I think this is interesting, and challenging, as it’s not my natural inclination, necessarily, to move toward stress, my instinct is simply to end it. One piece of knowledge that I have gained from yoga, however, is that our issues live in our tissues, so even if I just put an end to a specific stress or stressor in my life, the imprint of that dukkha lives on in my heart and body. So then what the Buddha prescribes is a holistic program to free ourselves from dukkha-over and over again. This work doesn’t end, as a yoga student reminded me this week: it’s not about getting enlightened once and for all, it’s about coming back to the moment again and again.
Yoga and service is a big topic in the western yoga world right now. It comes out of a lineage of karma yoga, of seva, that has roots in India. What is implied but less explored within this is that ‘service’ within yoga almost always involves a teacher offering yoga to a group of people that they are not a part of, and that the yoga teacher is in a privileged position in society. Usually these service projects are designed to be taught by a volunteer teacher; the teacher does not receive monetary payment. What the teacher does receive is the profound cultural exchange and awareness of what a community of people very unlike them (in socio-economic factors) goes through in the world, and how that shows up in their mental, emotional, and physical health. Now, just sharing these profound teachings is a gift, and we exist in a capitalist world where yoga teachers need to be paid; thus service projects are largely available to people who rely on other sources of income.

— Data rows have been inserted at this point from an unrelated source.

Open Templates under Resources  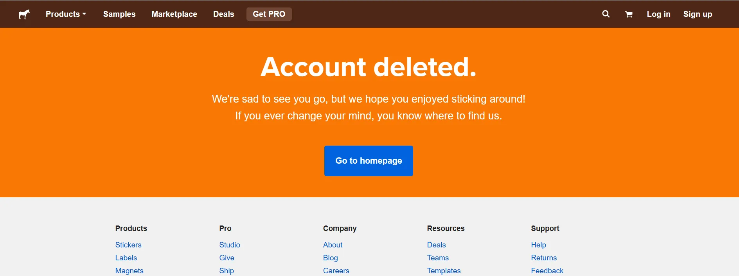tap(444, 271)
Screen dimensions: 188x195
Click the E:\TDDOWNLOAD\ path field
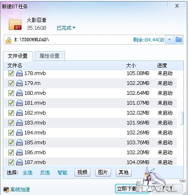click(84, 40)
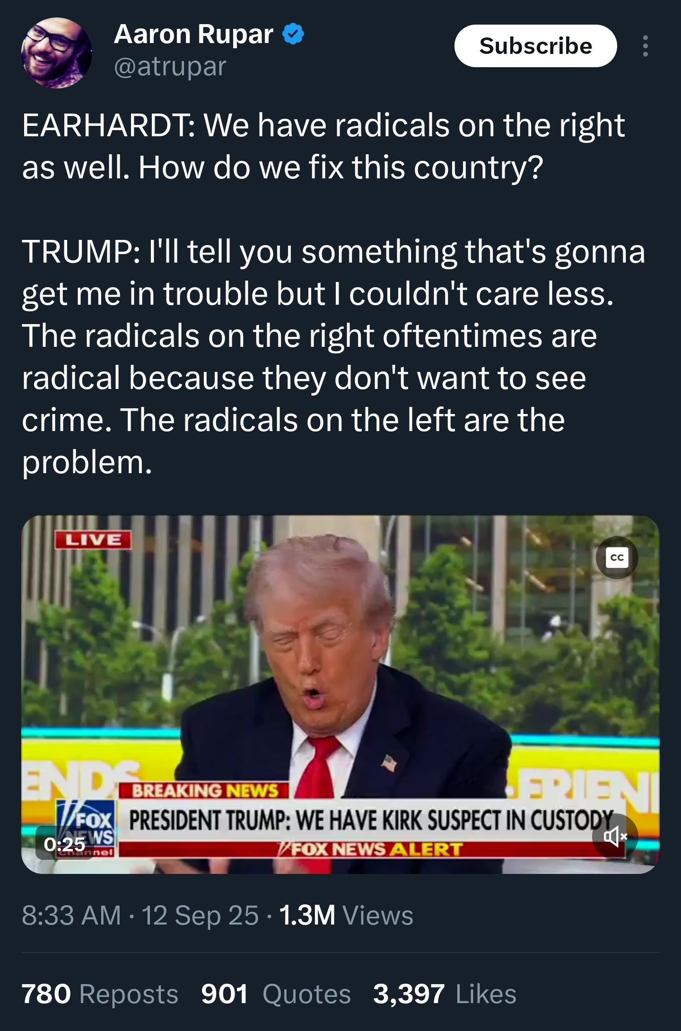The width and height of the screenshot is (681, 1031).
Task: Open the 1.3M Views analytics
Action: (x=346, y=915)
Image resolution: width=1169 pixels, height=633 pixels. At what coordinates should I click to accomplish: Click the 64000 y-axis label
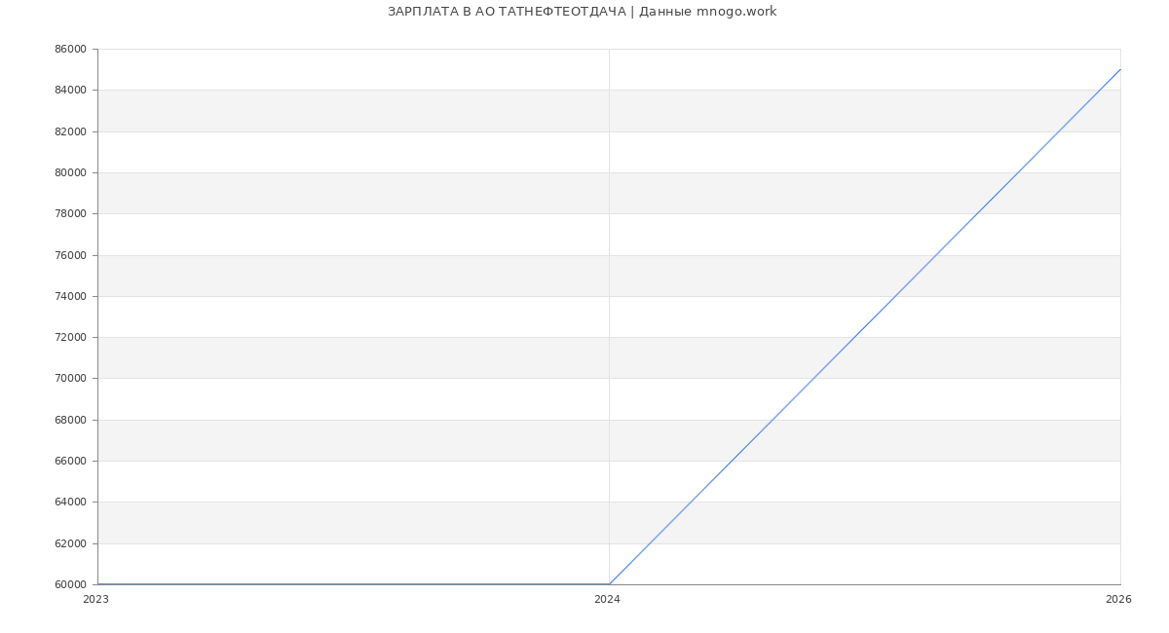pyautogui.click(x=72, y=503)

For the past 14 years, I have been an activist in the anti-globalization movement. This has meant different things at different moments. In 2000, it meant showing up with thousands of others in the streets of Washington D.C. to protest the International Monetary Fund. In 2003, this meant traveling to Guatemala to study the effect of globalization on the indigenous Mam people of the valley beneath Volcan Tajamulco. In 2004, it meant going to Washington D.C. with a close friend to attend the March for Reproductive Justice, one of the largest mobilizations in Washington D.C. history. From 2000-2005, this meant annually protesting the School of the Americas in Fort Benning, Georgia, one of the training centers for the military that enforce globalization in the U.S. and all over Latin America. In 2008, this meant founding a community health center with a focus on the local: medicine, food, people. For the past 5 years, this has meant being a member of a CSA, in which I meet my neighbors who care about local, quality food, and I get to meet the farmer (depending on which CSA in my neighborhood in Brooklyn) and in which we are less reliant on the unjust and unsustainable global food system, and are eating in accordance with our climate, which makes our bodies healthier.
And, in 2012, I started offering a yoga retreat in Tulum, Mexico. Yes, there are contradictions, and yes it is complicated.